#### PROVIDED MATERIAL ####

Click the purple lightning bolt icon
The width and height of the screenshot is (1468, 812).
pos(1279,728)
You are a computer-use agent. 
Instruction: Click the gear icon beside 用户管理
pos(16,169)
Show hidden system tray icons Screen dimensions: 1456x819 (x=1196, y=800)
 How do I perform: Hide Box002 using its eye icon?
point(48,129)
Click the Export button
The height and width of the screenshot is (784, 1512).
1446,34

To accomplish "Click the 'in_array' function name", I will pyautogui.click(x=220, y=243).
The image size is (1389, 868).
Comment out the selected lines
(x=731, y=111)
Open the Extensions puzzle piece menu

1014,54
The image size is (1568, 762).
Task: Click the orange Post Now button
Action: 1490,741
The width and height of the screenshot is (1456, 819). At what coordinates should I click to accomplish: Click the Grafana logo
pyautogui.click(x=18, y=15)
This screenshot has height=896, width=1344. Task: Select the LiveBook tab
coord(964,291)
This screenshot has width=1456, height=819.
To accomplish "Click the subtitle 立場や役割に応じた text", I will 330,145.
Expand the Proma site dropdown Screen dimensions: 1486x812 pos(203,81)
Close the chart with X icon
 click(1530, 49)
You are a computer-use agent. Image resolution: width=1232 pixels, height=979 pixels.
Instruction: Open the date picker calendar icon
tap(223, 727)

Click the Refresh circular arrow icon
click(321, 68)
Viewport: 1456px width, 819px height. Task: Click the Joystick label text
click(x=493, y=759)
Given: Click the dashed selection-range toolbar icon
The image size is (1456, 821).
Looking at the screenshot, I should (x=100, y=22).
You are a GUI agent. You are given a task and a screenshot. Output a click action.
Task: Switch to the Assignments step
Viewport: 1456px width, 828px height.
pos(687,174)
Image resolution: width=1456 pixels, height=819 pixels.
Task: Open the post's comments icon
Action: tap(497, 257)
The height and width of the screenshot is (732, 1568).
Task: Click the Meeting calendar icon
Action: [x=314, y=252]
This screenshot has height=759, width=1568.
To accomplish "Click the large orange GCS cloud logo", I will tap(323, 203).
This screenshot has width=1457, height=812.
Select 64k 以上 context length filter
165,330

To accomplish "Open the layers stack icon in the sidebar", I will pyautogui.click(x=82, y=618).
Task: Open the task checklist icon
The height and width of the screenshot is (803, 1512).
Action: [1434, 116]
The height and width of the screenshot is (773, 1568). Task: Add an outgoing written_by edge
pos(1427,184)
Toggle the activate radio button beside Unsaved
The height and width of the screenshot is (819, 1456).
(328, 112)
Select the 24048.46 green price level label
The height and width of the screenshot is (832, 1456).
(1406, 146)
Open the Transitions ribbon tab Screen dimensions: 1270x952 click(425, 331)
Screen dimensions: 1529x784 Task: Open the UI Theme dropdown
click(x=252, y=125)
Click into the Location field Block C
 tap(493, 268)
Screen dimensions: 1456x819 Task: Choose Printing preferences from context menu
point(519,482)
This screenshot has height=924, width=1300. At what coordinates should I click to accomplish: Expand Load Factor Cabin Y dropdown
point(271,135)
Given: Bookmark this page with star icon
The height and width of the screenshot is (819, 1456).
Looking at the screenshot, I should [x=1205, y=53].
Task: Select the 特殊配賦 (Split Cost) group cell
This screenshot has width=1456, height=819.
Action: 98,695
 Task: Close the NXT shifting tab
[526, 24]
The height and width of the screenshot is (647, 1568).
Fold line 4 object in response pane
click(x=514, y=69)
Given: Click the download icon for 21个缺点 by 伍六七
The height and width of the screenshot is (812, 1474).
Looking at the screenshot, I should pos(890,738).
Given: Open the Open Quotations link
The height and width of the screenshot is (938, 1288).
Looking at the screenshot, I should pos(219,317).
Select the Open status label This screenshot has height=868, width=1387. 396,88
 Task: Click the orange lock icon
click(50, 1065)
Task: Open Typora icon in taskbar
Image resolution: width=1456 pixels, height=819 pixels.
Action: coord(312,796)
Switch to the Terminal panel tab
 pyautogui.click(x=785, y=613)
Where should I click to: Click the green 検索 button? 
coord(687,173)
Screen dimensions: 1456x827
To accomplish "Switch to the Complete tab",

####

YOUR OBJECTIVE: Reproduce exactly the section above that begins at the line containing "Close the chart with X icon" and ends at the line containing "Task: Open the task checklist icon", leaving out all other lines.

RESPONSE TO THE EXERCISE:
Close the chart with X icon
 click(1530, 49)
You are a computer-use agent. Image resolution: width=1232 pixels, height=979 pixels.
Instruction: Open the date picker calendar icon
tap(223, 727)

Click the Refresh circular arrow icon
click(321, 68)
Viewport: 1456px width, 819px height. Task: Click the Joystick label text
click(x=493, y=759)
Given: Click the dashed selection-range toolbar icon
The image size is (1456, 821).
Looking at the screenshot, I should (x=100, y=22).
You are a GUI agent. You are given a task and a screenshot. Output a click action.
Task: Switch to the Assignments step
Viewport: 1456px width, 828px height.
pos(687,174)
Image resolution: width=1456 pixels, height=819 pixels.
Task: Open the post's comments icon
Action: tap(497, 257)
The height and width of the screenshot is (732, 1568).
Task: Click the Meeting calendar icon
Action: [x=314, y=252]
This screenshot has height=759, width=1568.
To accomplish "Click the large orange GCS cloud logo", I will tap(323, 203).
This screenshot has width=1457, height=812.
Select 64k 以上 context length filter
165,330

To accomplish "Open the layers stack icon in the sidebar", I will pyautogui.click(x=82, y=618).
Task: Open the task checklist icon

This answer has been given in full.